水玉には、この「10周年記念」イヴェントの後も、81年の埼大「むつめ祭」オールナイト、83年の「Flight! ’83」(埼玉会館)、85年の「田島ヶ原」に出演してもらった。またカムラは、86年の田島ヶ原に山猫というバンドで出演している。(水玉消防団及び天鼓についてはこちらを参照)。

※ハネムーンズは、上記「Flight! ’83」や、同年11月の「むつめ祭」オールナイトなどに出演してもらっている。

memo2

今思うと、URCにとっては、水玉は「初めて関わったこの国のパンク/ニュー・ウェイヴのバンド」ということになるのかもしれない。

70年代後半、当時の既成のロックに飽き足らず、「こんなもん聴かされてるぐらいだったらヘタでも自分でやったほうが百倍まし」と、昨日までノン・ミュージシャンだった人間が、むんずと楽器をつかんだその日に始めたのがパンクだったとすれば、水玉はまさにパンクそのものだった。彼女たちは世代的にはオールド・ウェイヴ寄りだったわけだが、パンクをそのように捉えるなら、無論年齢は関係ない。

同時に、単にスリー・コードで突っ走るだけではない、ソフィスティケイトされた音楽性を合わせ持つ「ニュー・ウェイヴ」でもあった。ただしそれは、イギリスのレインコーツなどとシンクロする、「女の視点からのロック」の試みという、重要な同時代性も意味する「ニュー・ウェイヴ」であり、パンクが商業化して薄められた形の「ニュー・ウェイヴ」では決してなかった。

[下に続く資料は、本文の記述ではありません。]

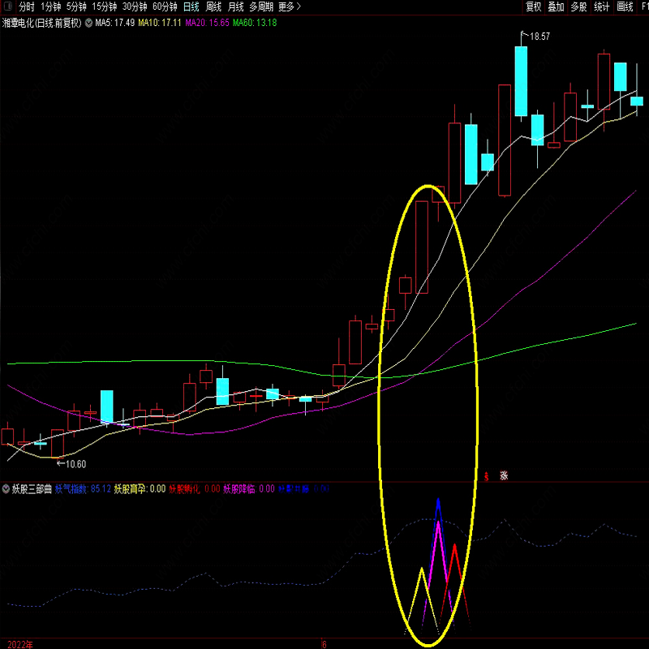
Task: Expand the 更多 periods dropdown
Action: pos(289,6)
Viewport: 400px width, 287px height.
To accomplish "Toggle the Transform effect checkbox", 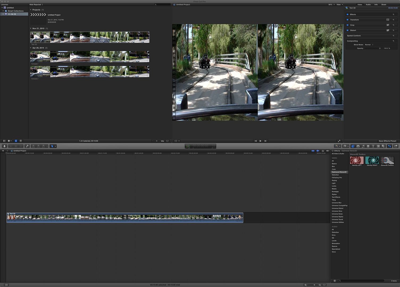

次回音源upを予定している、安全バンド解散後に長沢ヒロが結成したHEROは、「ニュー・ウェイヴを取り入れた」バンドだったが、水玉は「そのもの」だったという言い方もできる。

そして相前後して、プログレ・バンド「マンドレイク」からパンク/ニューウェイヴ・バンドへと「変換された」P-MODEL、あるいは所沢から登場した当時10代の純正パンク・バンド、鉄城門ともURCは出会う。

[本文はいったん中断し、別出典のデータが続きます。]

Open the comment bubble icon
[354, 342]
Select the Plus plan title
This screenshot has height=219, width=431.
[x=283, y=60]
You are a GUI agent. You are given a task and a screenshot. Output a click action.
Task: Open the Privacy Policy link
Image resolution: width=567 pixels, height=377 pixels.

HEROも水玉も鉄城門も皆出演した79年の「田島ヶ原」や、それに加えてP-MODELも出演しているこの「創立10周年」イヴェントは、パンク/ニュー・ウェイヴの台頭という当時の状況を、当然とはいえ彩り豊かに反映していたわけである。


(註)ただし、彼女たちがかなり自由につけた訳詞による日本語ヴァージョンで演奏された。「You Really Got Me」など、オリジナルにしか聴こえず、今回改めて音源を聴き返し、MCで曲名をそう紹介しているので初めて気がついたほど(笑)。

そうしたスタイルは、初期の水玉のステージの演奏曲目の多くを占めていた。英米ロックのヒット曲、「名曲」を、不協和音をまぶしながら強引な日本語化と奔放なヴォーカル・ワークで解体・蘇生する様は、痛快至極であった。

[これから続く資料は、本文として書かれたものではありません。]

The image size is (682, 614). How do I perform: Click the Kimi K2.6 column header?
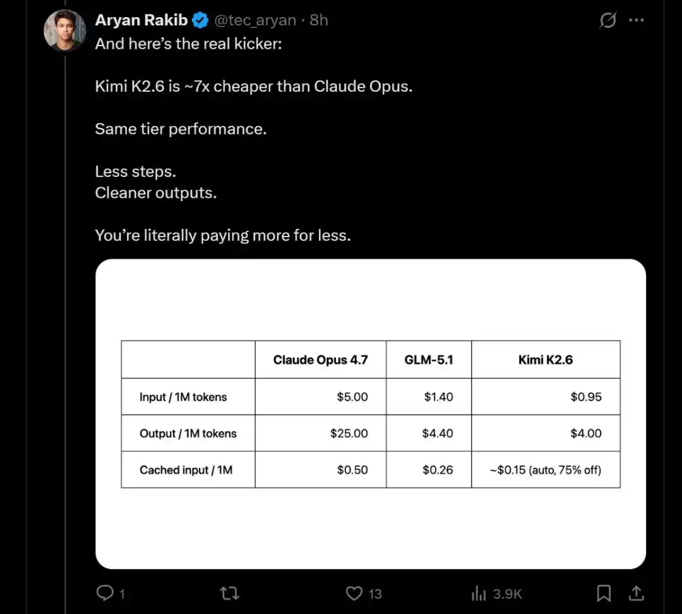pos(546,360)
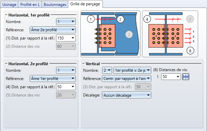Switch to the Usinage tab

point(9,5)
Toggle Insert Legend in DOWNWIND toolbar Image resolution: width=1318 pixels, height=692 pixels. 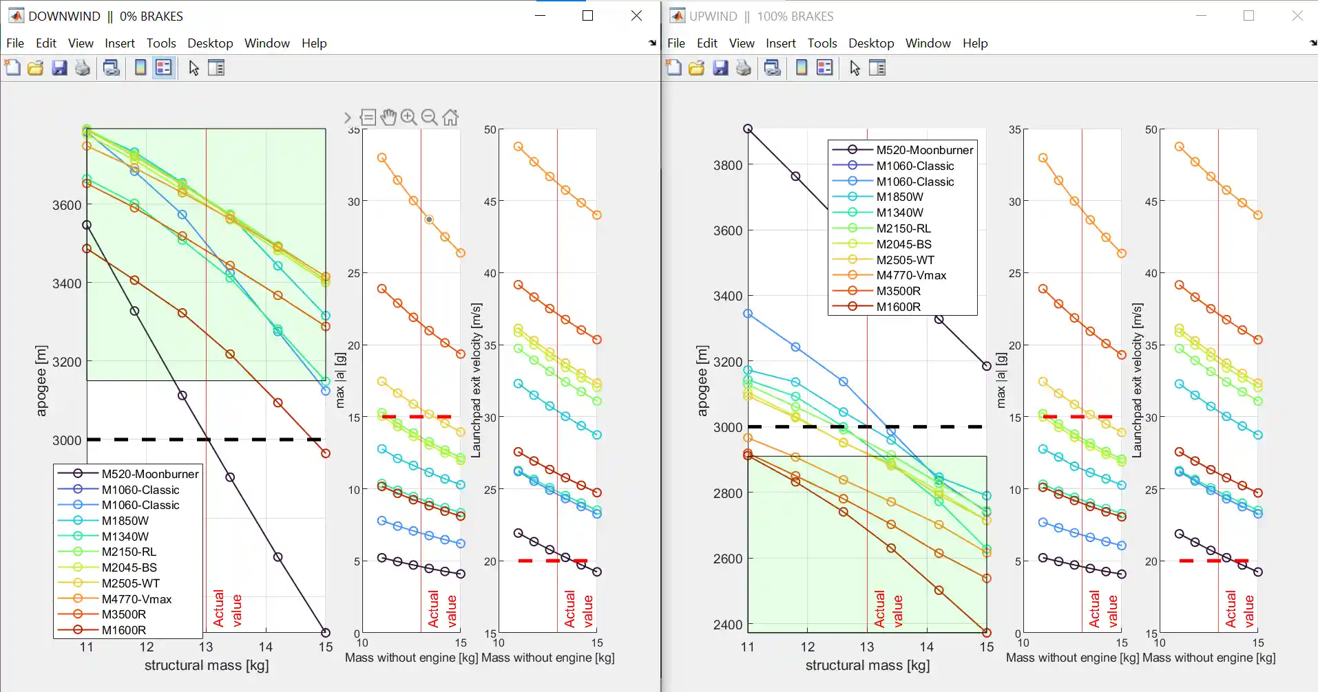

「名曲」「ヒット曲」を物神化して奉ってしまうことが、まるで「ロック」的ではないことを彼女たちは知っていた。水玉によってぶち壊され、そして新たな命を吹き込まれる幸運に与った曲には、他に以下のようなものがある。

●Because The Night(パティ・スミス)
●Space Monkey(同)
●Steppin’ Stone(モンキーズ)
●Jean Genie(デヴィッド・ボウィ)
●Rebel Rebel(同)
●心の旅(チューリップ)←これは元々日本語ですが。でもやっぱりぶち壊してることには変わりありません(笑)。「You Really Got Me」に並ぶ破壊度。